One recognized environmental innovator is Interface Inc., an Atlanta-based manufacturer of carpet tiles and other commercial interior products. "For the first 21 years of Interface's existence, I never gave one thought to what we took from or did to the Earth, except to be sure we obeyed all laws and regulations," writes chairman Ray Anderson on the company's Web site.

But in 1994, looking to set the company's vision, he became convinced of the importance of sustainable business practices. Now, the company incorporates recycling and reuse and has started a program leasing instead of selling carpeting. When the customer is done with it, the company comes and picks it up.

Interface can already recapture and reuse 95 percent of the backing and fiber of its latest tile, Solenium. It's aiming for 100 percent. "If successful, we'll spend the rest of our days harvesting yesteryear's carpets, recycling old petrochemicals into new materials, and converting sunlight into energy," Mr. Anderson writes. "Literally, our company will grow by cleaning up the world, not by polluting or degrading it."

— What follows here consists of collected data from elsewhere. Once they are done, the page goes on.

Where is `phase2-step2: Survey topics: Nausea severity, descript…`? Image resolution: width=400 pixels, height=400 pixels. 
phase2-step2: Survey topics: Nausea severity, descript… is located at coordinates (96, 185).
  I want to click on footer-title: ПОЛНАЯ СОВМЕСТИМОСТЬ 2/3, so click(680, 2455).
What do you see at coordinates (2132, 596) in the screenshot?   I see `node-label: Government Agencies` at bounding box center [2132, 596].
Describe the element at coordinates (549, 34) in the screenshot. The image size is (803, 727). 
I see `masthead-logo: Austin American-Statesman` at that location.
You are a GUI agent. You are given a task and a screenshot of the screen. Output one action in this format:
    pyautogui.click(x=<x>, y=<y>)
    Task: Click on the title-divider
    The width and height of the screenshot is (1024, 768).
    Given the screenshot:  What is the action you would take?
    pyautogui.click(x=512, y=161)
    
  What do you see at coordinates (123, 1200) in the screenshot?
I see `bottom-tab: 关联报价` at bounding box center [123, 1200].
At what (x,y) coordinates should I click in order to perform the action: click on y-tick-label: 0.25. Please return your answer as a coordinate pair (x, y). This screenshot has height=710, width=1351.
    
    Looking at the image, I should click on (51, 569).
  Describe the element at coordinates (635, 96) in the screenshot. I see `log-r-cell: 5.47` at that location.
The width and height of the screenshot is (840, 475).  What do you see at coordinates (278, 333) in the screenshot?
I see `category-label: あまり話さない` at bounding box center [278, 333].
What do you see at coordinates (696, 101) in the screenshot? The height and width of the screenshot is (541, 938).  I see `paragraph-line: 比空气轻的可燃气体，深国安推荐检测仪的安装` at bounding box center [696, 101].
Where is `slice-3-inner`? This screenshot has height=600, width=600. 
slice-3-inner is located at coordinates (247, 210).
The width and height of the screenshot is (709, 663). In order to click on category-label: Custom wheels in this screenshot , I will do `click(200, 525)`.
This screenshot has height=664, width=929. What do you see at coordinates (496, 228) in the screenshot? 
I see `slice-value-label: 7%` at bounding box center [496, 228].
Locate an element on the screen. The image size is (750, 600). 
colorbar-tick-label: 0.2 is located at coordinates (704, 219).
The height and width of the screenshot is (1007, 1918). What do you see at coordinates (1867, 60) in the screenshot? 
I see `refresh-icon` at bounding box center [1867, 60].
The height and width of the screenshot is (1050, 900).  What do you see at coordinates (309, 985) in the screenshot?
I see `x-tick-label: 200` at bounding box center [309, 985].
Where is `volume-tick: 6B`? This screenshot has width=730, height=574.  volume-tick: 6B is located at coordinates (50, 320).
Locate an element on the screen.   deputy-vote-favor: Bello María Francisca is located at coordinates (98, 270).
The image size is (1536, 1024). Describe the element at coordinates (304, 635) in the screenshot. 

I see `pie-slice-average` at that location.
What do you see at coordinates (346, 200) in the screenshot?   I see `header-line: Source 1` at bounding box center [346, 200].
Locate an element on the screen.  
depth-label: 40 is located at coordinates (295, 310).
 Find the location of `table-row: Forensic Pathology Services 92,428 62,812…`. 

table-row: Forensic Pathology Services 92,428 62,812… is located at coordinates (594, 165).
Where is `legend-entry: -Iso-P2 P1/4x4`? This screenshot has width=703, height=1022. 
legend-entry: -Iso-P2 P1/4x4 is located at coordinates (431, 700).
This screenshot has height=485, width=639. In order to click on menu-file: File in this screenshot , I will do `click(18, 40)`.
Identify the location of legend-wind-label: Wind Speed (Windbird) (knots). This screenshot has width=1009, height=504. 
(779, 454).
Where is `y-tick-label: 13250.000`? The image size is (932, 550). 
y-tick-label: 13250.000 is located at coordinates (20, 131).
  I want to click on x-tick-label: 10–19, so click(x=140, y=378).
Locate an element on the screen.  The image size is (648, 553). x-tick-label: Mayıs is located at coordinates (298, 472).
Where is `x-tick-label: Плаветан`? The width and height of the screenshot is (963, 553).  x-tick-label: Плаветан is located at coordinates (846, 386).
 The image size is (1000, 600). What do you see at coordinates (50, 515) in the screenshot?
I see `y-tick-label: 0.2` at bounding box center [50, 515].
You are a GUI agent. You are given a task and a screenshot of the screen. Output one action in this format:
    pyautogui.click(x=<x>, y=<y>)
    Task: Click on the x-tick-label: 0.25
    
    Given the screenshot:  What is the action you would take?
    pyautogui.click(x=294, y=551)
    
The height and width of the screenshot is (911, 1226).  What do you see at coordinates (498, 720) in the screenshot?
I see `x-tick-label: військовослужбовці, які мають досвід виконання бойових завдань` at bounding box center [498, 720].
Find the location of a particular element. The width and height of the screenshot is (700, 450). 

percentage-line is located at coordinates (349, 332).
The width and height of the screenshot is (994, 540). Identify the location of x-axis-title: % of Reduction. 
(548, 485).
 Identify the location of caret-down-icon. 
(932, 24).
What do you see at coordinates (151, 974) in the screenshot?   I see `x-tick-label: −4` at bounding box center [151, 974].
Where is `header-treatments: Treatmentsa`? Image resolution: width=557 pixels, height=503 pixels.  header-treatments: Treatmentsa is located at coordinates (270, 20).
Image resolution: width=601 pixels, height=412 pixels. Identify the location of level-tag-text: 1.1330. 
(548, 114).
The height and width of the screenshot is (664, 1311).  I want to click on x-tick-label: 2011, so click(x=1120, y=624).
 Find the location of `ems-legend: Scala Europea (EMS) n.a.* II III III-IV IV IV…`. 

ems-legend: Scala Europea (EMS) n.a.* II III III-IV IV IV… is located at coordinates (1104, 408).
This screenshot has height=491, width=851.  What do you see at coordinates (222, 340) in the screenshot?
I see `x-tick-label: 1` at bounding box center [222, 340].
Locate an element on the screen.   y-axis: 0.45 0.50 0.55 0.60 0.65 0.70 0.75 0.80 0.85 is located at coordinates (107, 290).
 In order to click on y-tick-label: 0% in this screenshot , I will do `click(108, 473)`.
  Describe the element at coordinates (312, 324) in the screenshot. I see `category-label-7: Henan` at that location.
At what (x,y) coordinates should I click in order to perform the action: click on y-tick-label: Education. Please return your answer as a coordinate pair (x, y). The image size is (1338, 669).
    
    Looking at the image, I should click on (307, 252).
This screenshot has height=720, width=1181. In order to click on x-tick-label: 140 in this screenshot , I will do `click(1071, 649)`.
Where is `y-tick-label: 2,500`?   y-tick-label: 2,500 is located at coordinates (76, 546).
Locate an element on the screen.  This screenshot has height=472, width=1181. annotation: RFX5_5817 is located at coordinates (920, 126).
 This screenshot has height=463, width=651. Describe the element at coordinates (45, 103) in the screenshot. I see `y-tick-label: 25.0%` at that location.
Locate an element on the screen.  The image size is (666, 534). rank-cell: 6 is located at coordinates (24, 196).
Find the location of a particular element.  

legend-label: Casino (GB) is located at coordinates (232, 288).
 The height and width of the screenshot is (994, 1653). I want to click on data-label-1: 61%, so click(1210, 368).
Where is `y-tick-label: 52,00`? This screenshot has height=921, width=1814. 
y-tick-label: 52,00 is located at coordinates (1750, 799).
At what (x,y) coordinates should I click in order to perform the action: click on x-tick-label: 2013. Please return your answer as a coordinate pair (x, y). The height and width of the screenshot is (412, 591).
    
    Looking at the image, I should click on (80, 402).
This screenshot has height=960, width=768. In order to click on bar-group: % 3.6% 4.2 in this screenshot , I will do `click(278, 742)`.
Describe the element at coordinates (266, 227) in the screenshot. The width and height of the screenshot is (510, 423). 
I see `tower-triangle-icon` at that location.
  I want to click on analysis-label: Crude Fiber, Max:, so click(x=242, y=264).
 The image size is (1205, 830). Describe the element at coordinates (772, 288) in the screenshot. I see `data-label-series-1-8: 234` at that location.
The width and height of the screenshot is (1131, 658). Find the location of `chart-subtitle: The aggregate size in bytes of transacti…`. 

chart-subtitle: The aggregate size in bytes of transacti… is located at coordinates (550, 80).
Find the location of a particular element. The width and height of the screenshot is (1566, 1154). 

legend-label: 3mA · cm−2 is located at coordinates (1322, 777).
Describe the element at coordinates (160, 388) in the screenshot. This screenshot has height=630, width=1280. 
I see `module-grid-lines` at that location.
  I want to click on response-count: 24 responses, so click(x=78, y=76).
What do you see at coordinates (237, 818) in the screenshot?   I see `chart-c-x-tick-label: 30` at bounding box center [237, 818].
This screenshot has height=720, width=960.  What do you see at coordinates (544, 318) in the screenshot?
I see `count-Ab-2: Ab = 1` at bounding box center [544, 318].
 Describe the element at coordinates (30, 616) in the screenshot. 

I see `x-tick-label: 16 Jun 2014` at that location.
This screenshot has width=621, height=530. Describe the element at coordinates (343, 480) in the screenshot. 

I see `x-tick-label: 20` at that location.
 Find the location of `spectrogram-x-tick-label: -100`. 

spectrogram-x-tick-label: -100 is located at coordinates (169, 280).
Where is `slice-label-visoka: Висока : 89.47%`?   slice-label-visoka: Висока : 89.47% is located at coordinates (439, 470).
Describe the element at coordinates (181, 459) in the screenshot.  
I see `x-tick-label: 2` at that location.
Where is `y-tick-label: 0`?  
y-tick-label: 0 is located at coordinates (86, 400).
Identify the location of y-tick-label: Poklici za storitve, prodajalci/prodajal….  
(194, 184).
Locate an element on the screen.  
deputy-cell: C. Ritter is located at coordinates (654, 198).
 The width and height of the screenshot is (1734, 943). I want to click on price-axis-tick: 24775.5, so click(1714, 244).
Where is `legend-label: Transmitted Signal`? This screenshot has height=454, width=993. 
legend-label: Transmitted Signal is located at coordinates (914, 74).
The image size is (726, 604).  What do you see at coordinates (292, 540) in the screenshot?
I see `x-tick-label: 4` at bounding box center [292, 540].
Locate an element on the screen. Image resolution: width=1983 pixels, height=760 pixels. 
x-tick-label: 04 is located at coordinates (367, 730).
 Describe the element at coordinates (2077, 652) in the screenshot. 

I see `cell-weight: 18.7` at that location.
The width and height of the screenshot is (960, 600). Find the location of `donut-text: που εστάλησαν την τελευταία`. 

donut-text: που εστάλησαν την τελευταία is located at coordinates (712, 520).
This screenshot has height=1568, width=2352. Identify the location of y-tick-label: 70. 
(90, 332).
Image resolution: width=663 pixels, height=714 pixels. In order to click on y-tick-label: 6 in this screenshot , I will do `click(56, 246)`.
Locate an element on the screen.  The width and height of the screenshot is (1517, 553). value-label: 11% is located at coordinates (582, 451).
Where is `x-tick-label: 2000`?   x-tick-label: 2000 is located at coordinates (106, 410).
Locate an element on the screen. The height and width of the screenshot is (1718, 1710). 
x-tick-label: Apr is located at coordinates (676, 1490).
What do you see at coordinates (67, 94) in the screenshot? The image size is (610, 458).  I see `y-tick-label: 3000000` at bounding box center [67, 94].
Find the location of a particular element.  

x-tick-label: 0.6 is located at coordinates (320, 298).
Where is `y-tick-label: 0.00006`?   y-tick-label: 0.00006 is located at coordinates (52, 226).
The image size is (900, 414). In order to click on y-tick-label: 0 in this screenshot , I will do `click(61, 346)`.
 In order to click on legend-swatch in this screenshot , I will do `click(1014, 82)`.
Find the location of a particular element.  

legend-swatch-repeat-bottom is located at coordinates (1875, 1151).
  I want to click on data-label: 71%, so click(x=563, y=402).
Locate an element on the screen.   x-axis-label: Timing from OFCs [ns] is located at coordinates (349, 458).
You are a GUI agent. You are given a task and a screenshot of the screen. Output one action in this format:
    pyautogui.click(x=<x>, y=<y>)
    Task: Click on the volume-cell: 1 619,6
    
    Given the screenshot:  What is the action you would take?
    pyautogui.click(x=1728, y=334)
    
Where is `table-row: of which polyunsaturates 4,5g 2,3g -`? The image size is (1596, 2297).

Another company with a zero-emission, zero-waste goal is DuPont. The Wilmington, Del., firm hasn't set a deadline yet. But last September it announced that by 2010, it plans to reduce its carbon-equivalent greenhouse-gas emissions by 65 percent, use no more energy than it did in 1990, and fuel 10 percent of its energy needs with renewable resources. (At the moment, such a move would cost an extra $60 million to $90 million a year.)

The company has also said that by 2010 a quarter of its revenues will come from renewable resources, up from 5 percent today. In the early 1970s, "DuPont was a compliance company," says Dawn Rittenhouse, the firm's business sustainability manger. But "it's no longer OK to make incremental improvements."

Companies still have to make tradeoffs, at times, in deciding how much they're willing to spend to clean up after themselves. Last September, Goodyear Tire & Rubber announced it had patented a process to devulcanize the rubber in old tires and reuse it to make new ones.

But the company has not yet figured out whether its laboratory process can be scaled up into a commercially viable business. Until it does, Goodyear continues to emphasize current programs that shred tires to burn them for fuel or make them into railroad crossings and auto floor mats. Three out of every four tires that come off American cars are reused in some way. But if the company's new process takes off, landfills and scrap yards could be cleared of millions of old tires while reducing demand for new rubber.

"It's going to be a very difficult road to get to," cautions Jim Whiteley, vice president of global product and process quality for the Akron, Ohio-based tiremaker. But "we certainly want to be known as environmentally friendly.... Good business is being a good corporate citizen."